I’ve always loved living in London for its vibrancy; its streets throb with life, in all its strange and wonderful variety, and every outing, no matter how prosaic, offers the promise of some sort of adventure or new discovery. There is always so much to see and do, and so much to be distracted or entertained by. Sometimes it can be overwhelming, but most of the time, I find it a delight; the various views across the city from the many bridges never cease to take my breath away, and I can still never walk past St Paul’s without stopping to admire its beauty. Despite having lived here for most of my life, I have never taken it for granted that I am lucky to live in the greatest city in the world.
Now the shutters have come down on the theatres and museums, shops and cafes, offices and universities and schools, bars and restaurants, a quietness has settled. There is an almost pastoral air of a summer Sunday over the city; the blank-eyed shops sleeping, the offices shut up, everything holding its breath for a moment until the machinery of commerce begins to slowly creak back into life again. The majestic bridges spanning the river are empty of traffic, and the Embankments, normally thronged, have just a few people strolling along, leaving plenty of room for wandering and thinking. I have enjoyed walking up and down the abandoned thoroughfares of Regent Street and Oxford Street, Piccadillly and Shaftesbury Avenue, actually being able to stop and marvel at the beautiful architecture I normally can’t see through the crowds. There are so many ghost signs and old shop fronts that reveal the history of how these streets evolved over the past couple of hundred years, and it makes for a fascinating study as you walk along – far more interesting than actually shopping, if you ask me! I’ve also loved looking closely at the amazing jumble of buildings, from medieval to modern, in the City, sitting cheek by jowl in a wonderful historical melting pot. Like the rest of central London, normally it’s so crowded in the streets around Bank that you’d have to walk into the middle of the road to get a good look at any of the architecture, so I’ve taken the opportunity to stand and wander where I please to get a good view of the spires and sculptures that ordinarily go unappreciated by the hurried passer-by.

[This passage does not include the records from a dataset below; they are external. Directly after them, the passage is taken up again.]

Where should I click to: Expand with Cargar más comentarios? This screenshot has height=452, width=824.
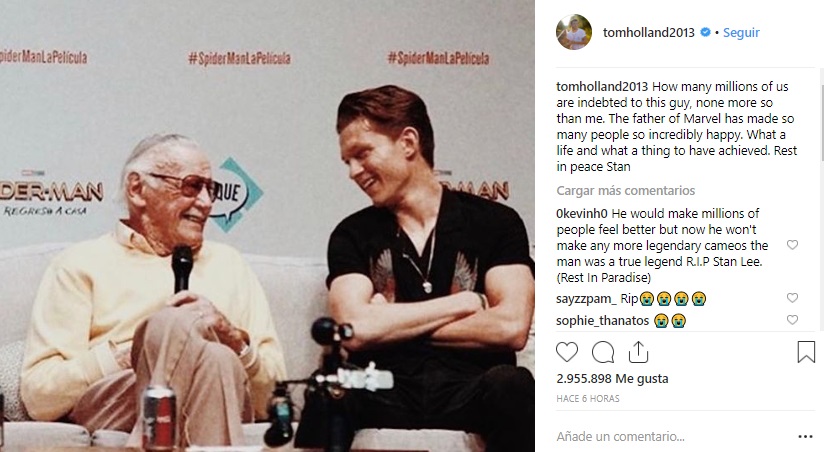pos(625,191)
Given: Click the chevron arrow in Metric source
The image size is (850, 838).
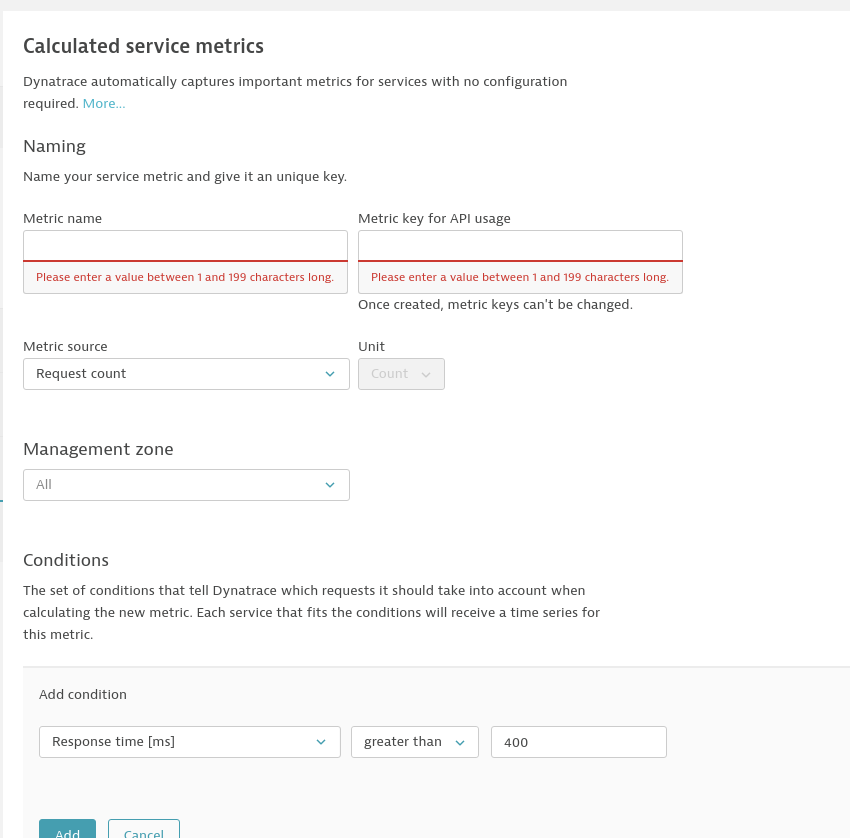Looking at the screenshot, I should coord(330,374).
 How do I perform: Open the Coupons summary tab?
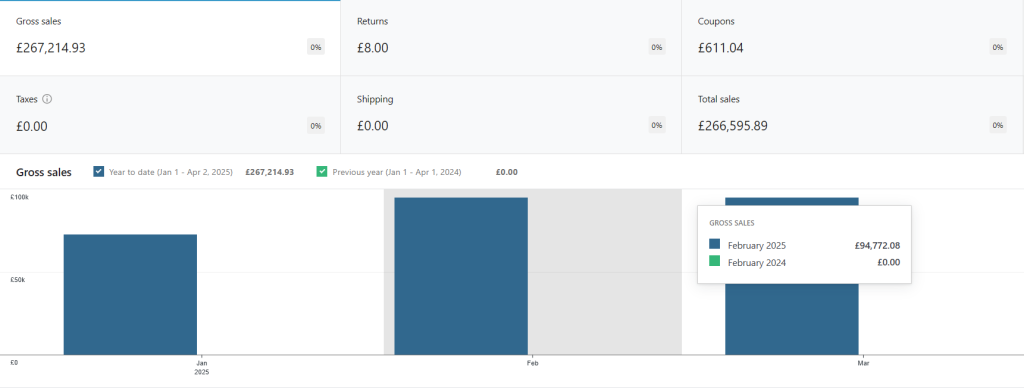(x=852, y=38)
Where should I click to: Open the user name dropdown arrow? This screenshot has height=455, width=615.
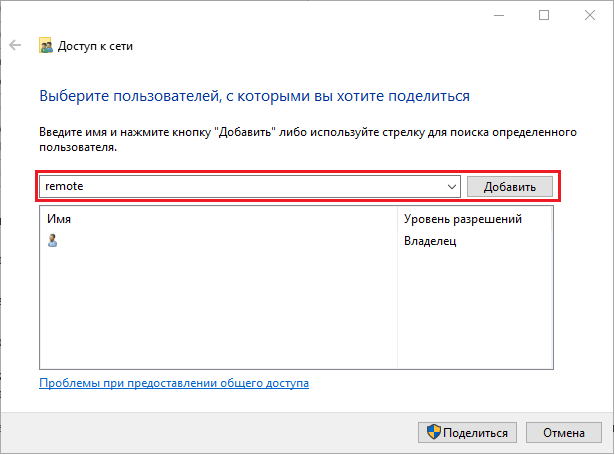pyautogui.click(x=451, y=187)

I’ve enjoyed walking through parks I normally avoid due to the tourist crowds; St James’ Park is looking particularly bucolic at the moment, with its swathes of sweet-smelling meadow flowers and flocks of geese wandering around at will, and Clissold Park and Abney Park Cemetery in Stoke Newington are positively alive with blossom and flowers and birds. Around my own flat in Clerkenwell, the birdsong is so loud that I could be living in the middle of a field in the countryside, and at night, I can see the stars clearly for the first time in what seems like forever. This is one glorious consequence of an otherwise terrible situation for so many – the world is healing itself, and many people who had never given it much thought, seem to have developed a new-found love and appreciation for nature. I have never seen so many people enjoying the parks and gardens in London, and so many people out in their own gardens and allotments, actively growing things and taking joy in it. If there were one change I would like to see made permanent in London after all this, it would be a genuine recognition by the government of the importance of nature within cities. I’d love to see more trees planted, more parks created, all new build homes having to have gardens and balconies and communal growing spaces, and more clearly signposted and maintained walking routes across the city, with flowers planted along these routes to make them beautiful, wildlife- rich spaces for everyone to enjoy. What this pandemic has shown more than anything is that people need access to nature for their wellbeing; they don’t need access to fancy coffee and expensive sandwiches. There are so many people trapped in poorly built high-rise flats with no access to outdoor space, and the impact on their mental health of being stuck indoors for weeks with not even sight of a tree or flower from their window has been disastrous. How can we have allowed this to happen?
On my birthday this week, I went for a mammoth walk through London as the sun set, stopping to do a little mudlarking at the foot of the Millennium Bridge as I did so. My flatmate and I had a lovely time poking about on the shore, picking up some old pipes and bits of blue and white crockery, before walking along the river, past the Southbank cluster of theatres and concert halls – I had a pang of great sadness as I saw my beloved National Theatre steeped in darkness – and back across the river at the other end, all the time barely seeing another soul. We wandered through Trafalgar Square, Covent Garden, and then Bloomsbury, and marvelled at the beauty of the moonlit streets. We wondered when was the last time London had been this empty, and whether it ever would be again. The weight of history seemed to settle upon us. And then, as we turned onto our street, I smiled at the thought that my block of flats was built in 1949, on top of the rubble of a Georgian terrace flattened by a flying bomb. London has stood for centuries, and endured all sorts of disaster. Each time it has emerged from the ashes and been rebuilt, even better than before. I hope that once this is all over, it will enable us to see what we do and don’t need, what we want to keep and what we want to change. I hope it will serve as an opportunity to make this city an even greater place to live, if we take the chance to rebuild our lives around the pursuit of people’s happiness, rather than profit.